Sabe que es difícil encontrar los restos de su hermano
en el Sinú. No puede decir su identidad, pero les pide
a los paramilitares que hagan una lista de los desaparecidos y
digan cuáles tiraron al agua, cuáles están
enterrados o qué más pudieron hacer con los cuerpos.
Tierra y agua
En el municipio de Valencia -limítrofe con Tierralta- hay
cerca de 300 denuncias de desapariciones forzadas, algunas de
las cuales datan incluso de antes de 1990.

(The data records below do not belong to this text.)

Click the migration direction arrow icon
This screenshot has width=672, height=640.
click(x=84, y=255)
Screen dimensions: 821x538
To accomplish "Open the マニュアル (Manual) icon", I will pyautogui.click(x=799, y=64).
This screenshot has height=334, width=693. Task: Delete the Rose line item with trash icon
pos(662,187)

Allí, desde 1989, la gente guarda la imagen de cuando
un grupo conocido como "los tangueros" fue de discoteca
en discoteca y se llevó a 50 personas. Aún hoy no
se sabe de ellas, relata el personero local José Gómez
Ramos.
La gente se acostumbró a no denunciar. Ahora, con el desarme
y con la aplicación de la ley de Justicia y Paz a los ex
militantes de las Auc, hay posibilidad de hacerlo y cada día
se conoce la existencia de hasta 10 desaparecidos. "¿Dónde
buscarlos?, es la pregunta".
Según el funcionario, a diferencia de otras poblaciones
ribereñas del Sinú, en Valencia se cree que los
desaparecidos están enterrados en fosas y solo unos pocos
fueron lanzados al río.
En eso coinciden habitantes del pueblo: "siempre se amenazó
con el cuento de que al que se lo llevaban tenía que cavar
su propia tumba y, si el espacio era muy chiquito, lo hacían
caber".
Los lugareños aseguran que en la finca Las Tangas, de
más de 1.000 hectáreas, en el corregimiento Villanueva,
de Valencia, hay decenas de cuerpos y otros se los llevaron para
el lado de San Pedro de Urabá, en Antioquia.
"Aunque hay gente a la que tiraron al río después
de desenterrarla, los muertos que hemos visto en el agua son de
otros pueblos". Pasan cadáveres y no se sabe de dónde
vienen o a dónde van a parar. Así ocurrió
con Kimy, a quien sus hermanos no han podido despedir.